Seien wir wie Hanna und Simeon offen für das, was Gott uns zu bieten hat. An Weihnachten ist ein kleines Kind in un­­sere Welt gekommen, um zu zeigen, dass Gott für Überraschungen gut ist. Seien wir betend gespannt, was in unserem Leben noch alles möglich ist.

Darbringung (Ende 15. Jhdt), Martin Schongauer, Colmar
Foto © Poss

Miteinander sind wir reich
Das Gute, das die beiden Propheten er­­fahren haben, die Begegnung mit dem lebendig machenden Gott, wollen und können sie nicht für sich behalten. Viel­mehr rufen sie uns auch heute noch zu: «Bewahrt euch die Haltung, dass ihr zu keinem Zeitpunkt eures Lebens fertig seid. Bleibt aufmerksam und wach für den Anruf unserer Zeit, unserer Um­­ge­bung, der nächsten Menschen. Wo dies gelingt, braucht kein alter Mensch mehr Angst zu haben, überflüssig und eine Belastung zu sein, oder Angst vor Ein­­sam­keit, wenn sich niemand um sie kümmert und Angst, keine gute, würdige Pflege zu bekommen, weil das die Jungen überfordert und nicht interessiert. Schaffen wir Räume wo Alt und Jung sich gegenseitig mit ihren Stärken und Schwächen wahrnehmen und die Konflikte, die sich daraus ergeben können, miteinander austragen. Nicht immer geht das ohne Schmerzen, wenn unterschiedliche Lebenskulturen, unterschied­liche Lebensauffassungen und religiöse Vorstellungen aufeinandertreffen.
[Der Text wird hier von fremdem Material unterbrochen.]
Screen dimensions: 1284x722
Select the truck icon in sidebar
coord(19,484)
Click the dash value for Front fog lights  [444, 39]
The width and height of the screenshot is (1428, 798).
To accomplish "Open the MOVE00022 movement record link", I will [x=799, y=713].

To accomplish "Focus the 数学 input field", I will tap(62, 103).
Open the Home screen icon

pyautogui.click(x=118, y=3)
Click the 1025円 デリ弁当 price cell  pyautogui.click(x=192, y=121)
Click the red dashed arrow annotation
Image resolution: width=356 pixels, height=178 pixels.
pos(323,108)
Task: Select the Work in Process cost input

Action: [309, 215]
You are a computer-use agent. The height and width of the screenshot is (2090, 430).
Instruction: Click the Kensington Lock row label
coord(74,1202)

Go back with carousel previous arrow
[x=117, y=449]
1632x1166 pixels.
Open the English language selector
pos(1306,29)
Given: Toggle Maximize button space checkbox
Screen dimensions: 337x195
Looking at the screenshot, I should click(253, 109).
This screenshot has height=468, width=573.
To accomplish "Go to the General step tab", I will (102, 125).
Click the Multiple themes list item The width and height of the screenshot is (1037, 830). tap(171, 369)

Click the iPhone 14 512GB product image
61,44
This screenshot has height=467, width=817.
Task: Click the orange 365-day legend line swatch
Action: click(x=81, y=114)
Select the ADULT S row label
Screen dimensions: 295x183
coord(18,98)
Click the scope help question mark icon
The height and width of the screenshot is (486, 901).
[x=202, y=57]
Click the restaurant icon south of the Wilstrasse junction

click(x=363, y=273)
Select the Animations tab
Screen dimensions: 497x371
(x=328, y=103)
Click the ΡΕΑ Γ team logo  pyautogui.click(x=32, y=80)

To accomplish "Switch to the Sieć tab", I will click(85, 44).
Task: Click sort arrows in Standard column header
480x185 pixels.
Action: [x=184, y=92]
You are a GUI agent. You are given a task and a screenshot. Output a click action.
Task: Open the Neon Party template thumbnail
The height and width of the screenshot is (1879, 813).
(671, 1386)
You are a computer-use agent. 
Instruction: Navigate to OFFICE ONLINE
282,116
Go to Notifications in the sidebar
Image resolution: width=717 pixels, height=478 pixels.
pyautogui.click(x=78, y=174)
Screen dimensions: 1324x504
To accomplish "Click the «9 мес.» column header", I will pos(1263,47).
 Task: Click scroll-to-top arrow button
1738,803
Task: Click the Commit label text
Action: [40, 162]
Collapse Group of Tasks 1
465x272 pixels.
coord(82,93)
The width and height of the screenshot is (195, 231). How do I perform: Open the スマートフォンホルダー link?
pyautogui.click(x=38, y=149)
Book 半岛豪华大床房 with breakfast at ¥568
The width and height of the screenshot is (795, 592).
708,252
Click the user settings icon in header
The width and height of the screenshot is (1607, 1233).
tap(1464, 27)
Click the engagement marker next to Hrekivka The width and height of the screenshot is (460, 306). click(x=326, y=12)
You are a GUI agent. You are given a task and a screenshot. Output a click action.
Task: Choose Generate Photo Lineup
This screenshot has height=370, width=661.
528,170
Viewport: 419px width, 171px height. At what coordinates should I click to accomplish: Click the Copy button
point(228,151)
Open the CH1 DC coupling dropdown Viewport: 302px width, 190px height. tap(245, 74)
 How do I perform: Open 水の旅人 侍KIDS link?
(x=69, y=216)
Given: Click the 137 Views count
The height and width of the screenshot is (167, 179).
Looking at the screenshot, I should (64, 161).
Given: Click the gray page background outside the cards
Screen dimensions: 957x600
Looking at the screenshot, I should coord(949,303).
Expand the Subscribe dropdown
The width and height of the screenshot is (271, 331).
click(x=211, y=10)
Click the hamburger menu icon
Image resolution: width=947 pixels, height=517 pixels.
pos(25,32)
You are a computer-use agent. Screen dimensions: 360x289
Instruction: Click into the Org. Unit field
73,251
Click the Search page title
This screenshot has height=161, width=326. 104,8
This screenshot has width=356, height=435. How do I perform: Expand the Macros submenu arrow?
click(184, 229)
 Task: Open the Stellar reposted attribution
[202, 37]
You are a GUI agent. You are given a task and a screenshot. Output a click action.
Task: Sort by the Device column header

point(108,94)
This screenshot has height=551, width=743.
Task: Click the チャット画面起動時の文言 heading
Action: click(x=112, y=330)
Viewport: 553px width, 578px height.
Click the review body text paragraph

Miteinander sind wir reich, wenn es uns ge­­lingt, nicht nur unsere materiellen, son­­dern auch unsere geistigen und geistlichen Schätze wie Glaube, Hoffnung, Liebe miteinander zu teilen und den kom­menden Generationen weiterzugeben. Durch uns alle, egal wie alt oder wie jung wir sind, sollen Liebe und Segen in dieser Welt sein, wenn wir «abtreten» müssen. Wir dürfen unser Leben eingebettet wissen in den Strom der Gene­ra­tionen und Gott hat jedem von uns ge­­nau diesen Platz in der Kette zugewiesen, den nur ich und sonst niemand aus­­füllen kann.